As I write this, we’re a few days removed from the senseless shooting that took place in the Aurora, Colo. movie theater during the early hours of July 20. When I heard the news later that morning, I felt a range of emotions as I imagine many of you did—shock, anger, sadness, fear.
By lunchtime, I couldn’t make sense of it because there’s nothing in these horrific events that makes sense. So, I sought out one of those grueling exercise bootcamps and I worked out until I almost threw up. I had to find a way to release all the pain and emotions.
It worked, for a while. The hurt became a dull ache instead of a stabbing pain. But then on Saturday morning my seven-year-old daughter asked if we were still going to the movies that afternoon. And I shuddered.
The movie theater has always been one of my sanctuaries. My first job as a journalist, as a paid writer, was as a movie critic.
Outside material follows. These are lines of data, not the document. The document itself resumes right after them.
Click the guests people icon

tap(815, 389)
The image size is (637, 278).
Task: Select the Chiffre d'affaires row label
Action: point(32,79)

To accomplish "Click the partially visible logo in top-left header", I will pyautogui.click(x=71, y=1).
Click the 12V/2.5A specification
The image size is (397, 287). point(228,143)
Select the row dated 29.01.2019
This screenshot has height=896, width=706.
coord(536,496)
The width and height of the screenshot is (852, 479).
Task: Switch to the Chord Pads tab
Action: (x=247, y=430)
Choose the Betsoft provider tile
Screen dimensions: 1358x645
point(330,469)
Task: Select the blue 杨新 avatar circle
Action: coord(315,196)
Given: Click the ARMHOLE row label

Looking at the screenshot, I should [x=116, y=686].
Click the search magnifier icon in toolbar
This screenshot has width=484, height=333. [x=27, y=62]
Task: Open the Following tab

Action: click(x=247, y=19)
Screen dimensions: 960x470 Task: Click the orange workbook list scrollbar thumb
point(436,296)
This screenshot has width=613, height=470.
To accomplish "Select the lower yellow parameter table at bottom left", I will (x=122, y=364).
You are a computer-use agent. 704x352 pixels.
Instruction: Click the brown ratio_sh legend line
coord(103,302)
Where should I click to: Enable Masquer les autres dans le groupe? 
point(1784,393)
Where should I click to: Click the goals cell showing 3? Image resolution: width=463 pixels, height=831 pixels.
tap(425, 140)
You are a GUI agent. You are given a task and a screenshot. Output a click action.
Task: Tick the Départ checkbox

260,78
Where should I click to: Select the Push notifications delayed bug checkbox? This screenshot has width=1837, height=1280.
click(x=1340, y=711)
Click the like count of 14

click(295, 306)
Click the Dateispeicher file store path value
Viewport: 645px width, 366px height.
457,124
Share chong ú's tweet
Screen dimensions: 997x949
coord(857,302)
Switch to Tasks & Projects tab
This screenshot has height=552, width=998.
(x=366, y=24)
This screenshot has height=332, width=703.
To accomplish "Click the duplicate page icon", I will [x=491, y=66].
It didn’t matter if I sat before a mindless entertainment flick or some French film where a smoldering guy in a beret spends his screen time leaning against a lamppost smoking a cigarette, making existential comments about a woman he’s lostI loved watching and writing about those magical images flickering across the big screen.
And even before that, as a boy, one of the great joys of my childhood was going to the movies with my dad. I remember classics such as Jaws and Star Wars, sitting before a screen that seemed as big as the moon, our mouths and eyes wide open, in awe of the great stories unfolding before us.